3. Listen to your body. Ask yourself if you are really hungry. You may really be thirsty, so try drinking a glass of water first. During a meal, stop eating before you feel full. It actually takes a few minutes for your brain to tell your body that it has had enough food, so eat slowly. Eating just enough to satisfy your hunger will help you remain alert, relaxed and feeling your best, rather than stuffing yourself into a “food coma”!

4. Eat early, eat often. Starting your day with a healthy breakfast can jumpstart your metabolism, and eating the majority of your daily caloric allotment early in the day gives your body time to work those calories off. Also, eating small, healthy meals throughout the day, rather than the standard three large meals, can help keep your metabolism going and ward off snack attacks.

Choose Foods That Improves Your Health

Posted in Healthy Eating by doctorsonline on December 11, 2009
Tags:

Healthy eating is about feeling great, having more energy, and keeping yourself as healthy as possible which can all be achieved by learning some nutrition basics and incorporating them in a way that works for you. A person must maintain a balance between your calorie intake and calorie expenditure.

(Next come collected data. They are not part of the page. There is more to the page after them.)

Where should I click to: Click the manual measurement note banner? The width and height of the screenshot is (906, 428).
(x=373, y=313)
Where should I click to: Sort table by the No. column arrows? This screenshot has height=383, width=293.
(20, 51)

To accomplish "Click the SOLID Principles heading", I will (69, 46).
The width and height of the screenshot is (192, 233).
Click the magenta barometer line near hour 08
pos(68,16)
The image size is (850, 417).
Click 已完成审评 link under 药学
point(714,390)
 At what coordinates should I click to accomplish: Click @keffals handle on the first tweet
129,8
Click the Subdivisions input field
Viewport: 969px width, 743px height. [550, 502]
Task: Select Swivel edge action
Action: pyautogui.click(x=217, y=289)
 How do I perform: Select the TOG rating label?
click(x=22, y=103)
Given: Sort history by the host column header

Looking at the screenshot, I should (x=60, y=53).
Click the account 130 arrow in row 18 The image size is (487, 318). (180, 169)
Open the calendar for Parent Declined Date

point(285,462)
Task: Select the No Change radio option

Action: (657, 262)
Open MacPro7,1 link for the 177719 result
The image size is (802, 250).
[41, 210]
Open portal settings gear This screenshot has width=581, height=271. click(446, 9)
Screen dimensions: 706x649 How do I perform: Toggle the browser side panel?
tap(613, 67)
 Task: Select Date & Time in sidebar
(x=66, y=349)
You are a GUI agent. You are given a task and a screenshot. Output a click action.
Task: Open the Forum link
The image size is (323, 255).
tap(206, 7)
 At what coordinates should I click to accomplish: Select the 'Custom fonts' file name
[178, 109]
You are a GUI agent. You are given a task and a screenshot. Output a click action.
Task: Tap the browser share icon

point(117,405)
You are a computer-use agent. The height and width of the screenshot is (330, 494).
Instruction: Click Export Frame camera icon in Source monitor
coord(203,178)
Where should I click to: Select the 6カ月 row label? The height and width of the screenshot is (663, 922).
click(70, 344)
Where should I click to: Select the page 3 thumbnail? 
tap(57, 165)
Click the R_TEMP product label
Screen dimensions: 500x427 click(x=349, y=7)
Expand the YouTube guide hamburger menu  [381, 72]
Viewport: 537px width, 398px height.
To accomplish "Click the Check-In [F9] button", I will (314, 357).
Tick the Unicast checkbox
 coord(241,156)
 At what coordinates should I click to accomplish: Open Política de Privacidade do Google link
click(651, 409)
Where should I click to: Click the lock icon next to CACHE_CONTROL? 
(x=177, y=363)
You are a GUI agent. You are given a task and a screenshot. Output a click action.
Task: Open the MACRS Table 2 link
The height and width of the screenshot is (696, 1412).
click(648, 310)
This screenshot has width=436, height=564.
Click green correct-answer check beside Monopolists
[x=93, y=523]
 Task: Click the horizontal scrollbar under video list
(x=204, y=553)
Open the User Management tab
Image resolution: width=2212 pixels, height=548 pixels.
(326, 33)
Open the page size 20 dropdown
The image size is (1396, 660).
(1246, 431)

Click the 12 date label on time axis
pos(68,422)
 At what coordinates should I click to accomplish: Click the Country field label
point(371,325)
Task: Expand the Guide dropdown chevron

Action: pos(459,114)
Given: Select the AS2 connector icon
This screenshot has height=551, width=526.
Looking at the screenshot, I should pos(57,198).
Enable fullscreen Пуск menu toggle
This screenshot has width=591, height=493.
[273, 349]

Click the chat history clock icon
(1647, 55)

So, don’t eat more food than your body uses. The average recommended daily allowance is 2,000 calories, but this depends on your age, sex, height, weight, and physical activity. Keep moderate portions on foods you eat, especially high-calorie foods. Choose a starter instead of an entrée, split a dish with a friend, and don’t order super sized anything.

Be choosy on Choosing Healthy Foodswhat foods to eat. Choose foods that improves your health. Expand your range of healthy food choices to include a wide variety of delicious foods. Healthy eating is an opportunity to expand your range of choices by trying foods; especially vegetables, whole grains, or fruits; that you don’t normally eat. Eat plenty of fruits, vegetables, grains, and legumes. These foods are high in complex carbohydrates, fiber, vitamins, and minerals, low in fat, and free of cholesterol.

Avoid foods that raise your risk for such illnesses as heart disease, cancer, and diabetes. Limit sugary foods and refined-grain products like sugar because is added to a vast array of foods. In a year, just one daily 12-ounce can of soda (160 calories) can increase your weight by 16 pounds. But, you can enjoy your favorite sweets and fried foods in moderation, as long as they are an occasional part of your overall healthy diet. Food is a great source of pleasure, and pleasure is good for the heart; even if those French fries aren’t.

Don’t forget to drink lots of water. It is a vital part of a healthy diet. Water helps flush our systems, especially the kidneys and bladder, of waste products and toxins. A healthy diet improves your energy and feelings of well-being while reducing your risk of many diseases. Plus, adding regular physical activity and exercise will make any healthy eating plan work even better.